Be The Coach Kids Love!

 In General, StoneAgeFuel

Kids are a unique bunch in that they move, act and respond to things much differently than adults.

In fact, I’m convinced that it takes a very special type of coach to be able to coach children and to be able to coach them in the most effective way without getting frustrated.

The thing is kids will test you every step of the way. Sometimes they walk in and it’s all sunshine and gumdrops. Other times it’s like a grumpy little gremlin walked in the gym. They occasionally listen, often try to negotiate and always try to test you to see just how much leverage they can get out of you.

The reason it takes a special kind of coach is because any amount of pride or stubbornness with kids will quickly destroy you as you have to learn to go with the flow and always be thinking one step ahead of them. For example everyday in the gym kids try and negotiate with me to get around a seemingly difficult set or movement. I’ll humor them and give them a deal that is MUCH MUCH worse than anything I had planned for that day.

Once we finish the negotiations and they do the new set I gave them they quickly realize that they should have stuck with what we had originally intended them to do. We do this very lightheartedly and I never get frustrated with them, because in the grand scheme of things. WHO CARES IF YOU WIN an argument or if you finally get them to do what you told them after you get upset.

You as the coach can be the shining light that gives them something to look forward to everyday. That one coach that makes all their other sports seem not so fun, because all they want to do is hang out in the gym and work with you.

Or you can be the coach that yells and screams, only cares about winning, belittles the kids and provides them with enough fear to keep going long enough until they break down and can’t take it anymore.

I can recount a specific moment I witnessed the horror of a coach who takes things too far and doesn’t care about anything, but winning.

In this specific moment we were at USA Weightlifting Youth Nationals in the 35kg 13 and under category. One of our girls had one lift left to win her category (she was 11 and under). There was also another girl who had a single lift left and it was between the two to see who would win it.

The other girl was up first and was in the corner with her coach who was visibly upset and yelling at her that she better make this F#%^ing lift. I believe this put her under an insurmountable amount of pressure in an already high pressure situation. She went out and missed the lift and came off the stage sobbing and seemingly broken from the pressure, missing the lift and disappointing her already visibly upset coach.

This left our girl with one last attempt to make it .  Bumping her up to win first for her age and first in that lift also meant going a couple kilos higher than her all time best.

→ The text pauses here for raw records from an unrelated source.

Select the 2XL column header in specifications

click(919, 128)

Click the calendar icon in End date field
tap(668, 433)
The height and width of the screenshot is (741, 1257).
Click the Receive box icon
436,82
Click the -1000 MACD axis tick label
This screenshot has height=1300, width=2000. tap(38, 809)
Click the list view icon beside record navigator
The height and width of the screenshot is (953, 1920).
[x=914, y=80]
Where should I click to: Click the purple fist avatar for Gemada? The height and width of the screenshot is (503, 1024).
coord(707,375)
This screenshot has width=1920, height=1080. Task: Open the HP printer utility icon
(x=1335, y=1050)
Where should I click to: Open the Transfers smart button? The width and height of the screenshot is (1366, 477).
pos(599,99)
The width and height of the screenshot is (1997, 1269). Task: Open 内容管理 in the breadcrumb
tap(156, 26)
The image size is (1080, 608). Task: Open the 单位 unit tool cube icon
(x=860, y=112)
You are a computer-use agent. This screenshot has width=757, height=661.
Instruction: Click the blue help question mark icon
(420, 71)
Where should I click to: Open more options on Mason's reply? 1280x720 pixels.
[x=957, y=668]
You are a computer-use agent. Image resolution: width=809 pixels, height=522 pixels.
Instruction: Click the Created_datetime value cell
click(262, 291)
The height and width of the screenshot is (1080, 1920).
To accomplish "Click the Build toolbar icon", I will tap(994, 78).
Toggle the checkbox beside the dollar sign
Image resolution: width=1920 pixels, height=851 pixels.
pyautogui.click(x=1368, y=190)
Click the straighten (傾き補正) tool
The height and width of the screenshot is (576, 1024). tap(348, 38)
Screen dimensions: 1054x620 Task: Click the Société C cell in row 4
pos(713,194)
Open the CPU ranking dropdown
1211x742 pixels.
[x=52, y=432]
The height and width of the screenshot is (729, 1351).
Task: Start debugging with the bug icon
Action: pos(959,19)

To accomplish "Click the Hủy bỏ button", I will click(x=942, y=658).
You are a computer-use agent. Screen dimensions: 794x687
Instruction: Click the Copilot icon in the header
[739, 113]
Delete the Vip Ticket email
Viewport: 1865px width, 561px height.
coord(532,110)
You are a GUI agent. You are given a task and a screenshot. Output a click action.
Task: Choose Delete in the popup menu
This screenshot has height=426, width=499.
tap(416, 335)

We sat down with her and told her what she needed to do to win it, but explained that we were were also very happy with how she performed at her first national meet and there was nothing wrong with playing it safe, we were still so proud of her already.

She told us she wanted to go for it! We gave her a big hug, walked her out on that stage as proud (and nervous) as we could ever be of her and she MADE the lift!

Winning it and making us so incredibly happy we still have pictures of us jumping for joy and ready to run on that platform to give her the biggest hug ever!

The moral of the story is, we we’re supportive, didn’t put unnecessary pressure on her and she came out on top. I firmly believe that if you can always create a positive experience for the kids they will love what you do forever.

It takes a little bit of time to learn and understand how to react and respond to kids, but once you do you’ve got yourself a miniature little army that will follow you to the ends of the earth!